» **Written problem 1**
Reproduce the saved entries word for word, from their first line through the line containing "Action: coord(797,157)".

» **Excerpt to read**

— BEGIN —

It would be a mistake to employ Iraq as the yardstick by which to gauge the future necessary size and shape of the U.S. military, given that the war was probably unnecessary and the occupation mishandled from the outset. Afghanistan offers a better and somewhat less demanding guide to future requirements. The U.S. effort there has broad (if diminishing) local support, full international legitimacy, and substantial multinational participation. Yet Afghanistan, for all these advantages, is a test the United States is not currently passing. Improvements in the United States' capacity for nation building and counterinsurgency are thus in order.
The Bush administration's rhetoric since 9/11 has accentuated the warlike character of the terrorist threat and the martial nature of the required response. Yet most of the tangible successes in the "war on terror" have come as a result of police, intelligence, and diplomatic activity. Not until U.S. leaders rebalance their rhetoric will it be possible to redirect the government's funding priorities toward the nonmilitary instruments on which the suppression of violent extremist movements is most likely to depend.

— END —

» **Written problem 2**
In the passage on U.S. military policy, what kinds of activity have produced most of the tangible successes in the "war on terror"?

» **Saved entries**
— BEGIN —

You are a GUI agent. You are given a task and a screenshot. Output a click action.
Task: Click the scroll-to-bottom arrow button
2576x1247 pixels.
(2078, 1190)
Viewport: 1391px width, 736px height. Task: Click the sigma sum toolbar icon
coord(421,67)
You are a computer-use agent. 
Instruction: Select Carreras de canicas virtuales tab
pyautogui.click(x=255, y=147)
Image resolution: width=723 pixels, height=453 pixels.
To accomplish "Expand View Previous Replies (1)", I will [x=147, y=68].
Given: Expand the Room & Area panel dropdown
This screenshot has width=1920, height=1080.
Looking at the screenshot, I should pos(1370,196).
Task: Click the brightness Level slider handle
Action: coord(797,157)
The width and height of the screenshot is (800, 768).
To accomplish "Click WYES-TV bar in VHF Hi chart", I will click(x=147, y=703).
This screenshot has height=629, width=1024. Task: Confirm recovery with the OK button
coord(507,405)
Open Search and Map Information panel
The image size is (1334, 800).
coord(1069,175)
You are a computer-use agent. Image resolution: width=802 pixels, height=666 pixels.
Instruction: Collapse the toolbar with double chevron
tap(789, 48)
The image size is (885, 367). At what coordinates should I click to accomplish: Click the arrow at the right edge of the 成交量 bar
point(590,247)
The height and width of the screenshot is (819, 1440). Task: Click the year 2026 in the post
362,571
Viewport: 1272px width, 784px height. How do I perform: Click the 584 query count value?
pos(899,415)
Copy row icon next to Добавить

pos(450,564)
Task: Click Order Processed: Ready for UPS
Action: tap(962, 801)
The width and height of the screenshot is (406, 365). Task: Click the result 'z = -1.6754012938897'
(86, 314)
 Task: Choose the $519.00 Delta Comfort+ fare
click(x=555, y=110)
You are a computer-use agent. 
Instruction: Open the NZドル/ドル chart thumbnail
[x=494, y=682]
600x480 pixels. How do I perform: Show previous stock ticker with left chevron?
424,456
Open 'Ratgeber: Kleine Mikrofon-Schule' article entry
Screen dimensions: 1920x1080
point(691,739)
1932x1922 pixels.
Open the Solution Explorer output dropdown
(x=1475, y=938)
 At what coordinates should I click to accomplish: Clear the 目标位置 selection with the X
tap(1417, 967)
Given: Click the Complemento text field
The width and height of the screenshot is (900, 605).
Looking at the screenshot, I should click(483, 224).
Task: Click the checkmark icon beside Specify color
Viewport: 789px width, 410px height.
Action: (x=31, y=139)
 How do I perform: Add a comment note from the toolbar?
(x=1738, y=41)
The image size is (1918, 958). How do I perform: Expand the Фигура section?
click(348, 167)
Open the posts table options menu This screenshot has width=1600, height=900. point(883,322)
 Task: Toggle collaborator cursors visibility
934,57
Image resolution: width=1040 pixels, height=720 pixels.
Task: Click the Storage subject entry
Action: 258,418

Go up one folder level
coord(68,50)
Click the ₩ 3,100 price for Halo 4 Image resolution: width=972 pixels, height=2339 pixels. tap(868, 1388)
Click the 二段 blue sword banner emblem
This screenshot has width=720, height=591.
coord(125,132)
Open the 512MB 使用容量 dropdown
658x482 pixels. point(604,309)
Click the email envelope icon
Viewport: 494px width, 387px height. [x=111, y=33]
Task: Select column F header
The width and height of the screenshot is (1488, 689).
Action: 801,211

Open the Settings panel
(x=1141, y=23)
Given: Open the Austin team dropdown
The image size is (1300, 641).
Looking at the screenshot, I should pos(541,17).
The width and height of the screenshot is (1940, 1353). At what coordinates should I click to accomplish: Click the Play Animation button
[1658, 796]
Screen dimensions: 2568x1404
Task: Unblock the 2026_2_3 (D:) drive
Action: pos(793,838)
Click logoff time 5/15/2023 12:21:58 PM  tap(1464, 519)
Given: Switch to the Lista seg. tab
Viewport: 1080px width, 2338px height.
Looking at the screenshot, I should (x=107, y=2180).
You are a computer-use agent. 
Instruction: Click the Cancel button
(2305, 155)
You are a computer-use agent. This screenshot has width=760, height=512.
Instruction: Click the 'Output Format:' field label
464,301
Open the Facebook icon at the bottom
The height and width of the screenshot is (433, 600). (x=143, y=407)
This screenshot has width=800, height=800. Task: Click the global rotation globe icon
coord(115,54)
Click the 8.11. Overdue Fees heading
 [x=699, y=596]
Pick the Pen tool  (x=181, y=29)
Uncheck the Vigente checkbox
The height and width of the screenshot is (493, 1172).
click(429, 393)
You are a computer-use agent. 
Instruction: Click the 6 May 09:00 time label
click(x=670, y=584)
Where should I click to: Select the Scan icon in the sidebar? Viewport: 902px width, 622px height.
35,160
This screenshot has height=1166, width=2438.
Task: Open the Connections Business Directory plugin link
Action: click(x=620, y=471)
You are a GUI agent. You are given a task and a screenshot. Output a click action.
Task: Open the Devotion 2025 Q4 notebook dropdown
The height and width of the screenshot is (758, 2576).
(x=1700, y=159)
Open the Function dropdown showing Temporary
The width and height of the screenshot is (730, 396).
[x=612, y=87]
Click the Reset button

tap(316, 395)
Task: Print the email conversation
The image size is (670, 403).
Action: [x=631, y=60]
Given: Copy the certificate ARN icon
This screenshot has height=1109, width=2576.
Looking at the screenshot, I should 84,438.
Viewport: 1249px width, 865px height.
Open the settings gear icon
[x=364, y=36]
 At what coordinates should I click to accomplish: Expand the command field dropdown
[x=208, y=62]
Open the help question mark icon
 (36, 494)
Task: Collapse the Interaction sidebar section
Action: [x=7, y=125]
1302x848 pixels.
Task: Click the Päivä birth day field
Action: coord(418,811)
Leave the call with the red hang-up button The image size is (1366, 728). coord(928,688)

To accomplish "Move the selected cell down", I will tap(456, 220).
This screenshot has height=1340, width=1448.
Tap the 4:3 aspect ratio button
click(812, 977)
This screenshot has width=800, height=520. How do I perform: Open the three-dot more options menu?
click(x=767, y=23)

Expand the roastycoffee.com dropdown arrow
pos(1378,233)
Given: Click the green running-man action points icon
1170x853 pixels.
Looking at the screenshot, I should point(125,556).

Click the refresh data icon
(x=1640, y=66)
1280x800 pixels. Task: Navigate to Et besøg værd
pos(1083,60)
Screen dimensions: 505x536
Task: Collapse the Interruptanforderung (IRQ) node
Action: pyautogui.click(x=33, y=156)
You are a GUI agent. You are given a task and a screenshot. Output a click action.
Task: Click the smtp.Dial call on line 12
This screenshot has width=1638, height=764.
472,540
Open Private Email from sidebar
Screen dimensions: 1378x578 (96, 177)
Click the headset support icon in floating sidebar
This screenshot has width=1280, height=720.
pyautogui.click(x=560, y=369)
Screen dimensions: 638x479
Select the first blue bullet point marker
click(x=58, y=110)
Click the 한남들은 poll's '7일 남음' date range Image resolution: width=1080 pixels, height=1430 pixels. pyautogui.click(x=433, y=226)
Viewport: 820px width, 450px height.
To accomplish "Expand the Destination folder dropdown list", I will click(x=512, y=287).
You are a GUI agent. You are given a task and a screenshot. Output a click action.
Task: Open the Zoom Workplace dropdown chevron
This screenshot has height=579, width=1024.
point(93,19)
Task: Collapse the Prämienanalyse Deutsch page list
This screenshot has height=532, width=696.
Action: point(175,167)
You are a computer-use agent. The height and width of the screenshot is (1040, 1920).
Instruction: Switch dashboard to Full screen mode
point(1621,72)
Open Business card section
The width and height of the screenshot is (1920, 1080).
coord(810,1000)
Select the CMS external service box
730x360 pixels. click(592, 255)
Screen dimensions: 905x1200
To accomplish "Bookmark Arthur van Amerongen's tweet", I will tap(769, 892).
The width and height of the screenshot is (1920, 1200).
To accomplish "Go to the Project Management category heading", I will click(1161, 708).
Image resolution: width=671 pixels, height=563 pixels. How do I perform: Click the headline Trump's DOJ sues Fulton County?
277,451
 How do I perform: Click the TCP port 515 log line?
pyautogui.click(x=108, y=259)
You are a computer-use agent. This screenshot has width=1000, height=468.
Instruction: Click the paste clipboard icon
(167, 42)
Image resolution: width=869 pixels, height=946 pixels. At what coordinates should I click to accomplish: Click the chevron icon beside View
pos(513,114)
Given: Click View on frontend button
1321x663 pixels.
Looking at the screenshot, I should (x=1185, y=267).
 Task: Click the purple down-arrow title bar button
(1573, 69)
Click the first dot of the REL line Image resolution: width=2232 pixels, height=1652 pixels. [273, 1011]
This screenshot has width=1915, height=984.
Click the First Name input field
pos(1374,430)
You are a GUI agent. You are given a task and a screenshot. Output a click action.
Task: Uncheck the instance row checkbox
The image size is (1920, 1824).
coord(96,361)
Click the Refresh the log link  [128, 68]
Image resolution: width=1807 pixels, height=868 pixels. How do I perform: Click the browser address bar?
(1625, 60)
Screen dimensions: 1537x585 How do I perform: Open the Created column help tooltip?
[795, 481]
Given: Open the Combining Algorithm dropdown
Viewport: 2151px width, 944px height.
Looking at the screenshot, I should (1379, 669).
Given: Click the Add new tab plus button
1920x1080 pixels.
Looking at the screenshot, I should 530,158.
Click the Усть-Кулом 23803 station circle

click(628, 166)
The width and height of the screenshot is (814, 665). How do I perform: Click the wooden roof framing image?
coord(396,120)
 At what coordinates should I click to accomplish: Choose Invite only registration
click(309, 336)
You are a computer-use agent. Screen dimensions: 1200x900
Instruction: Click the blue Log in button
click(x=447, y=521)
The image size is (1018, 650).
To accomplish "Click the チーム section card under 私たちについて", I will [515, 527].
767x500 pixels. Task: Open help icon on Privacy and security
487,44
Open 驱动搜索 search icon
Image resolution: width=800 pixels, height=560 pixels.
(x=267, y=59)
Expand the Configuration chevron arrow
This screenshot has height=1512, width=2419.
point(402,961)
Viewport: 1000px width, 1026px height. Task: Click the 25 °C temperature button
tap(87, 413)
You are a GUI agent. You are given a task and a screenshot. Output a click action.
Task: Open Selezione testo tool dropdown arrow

— END —

» **Worked solution 1**
You are a GUI agent. You are given a task and a screenshot. Output a click action.
Task: Click the scroll-to-bottom arrow button
2576x1247 pixels.
(2078, 1190)
Viewport: 1391px width, 736px height. Task: Click the sigma sum toolbar icon
coord(421,67)
You are a computer-use agent. 
Instruction: Select Carreras de canicas virtuales tab
pyautogui.click(x=255, y=147)
Image resolution: width=723 pixels, height=453 pixels.
To accomplish "Expand View Previous Replies (1)", I will [x=147, y=68].
Given: Expand the Room & Area panel dropdown
This screenshot has width=1920, height=1080.
Looking at the screenshot, I should pos(1370,196).
Task: Click the brightness Level slider handle
Action: coord(797,157)

» **Worked solution 2**
Police, intelligence, and diplomatic activity.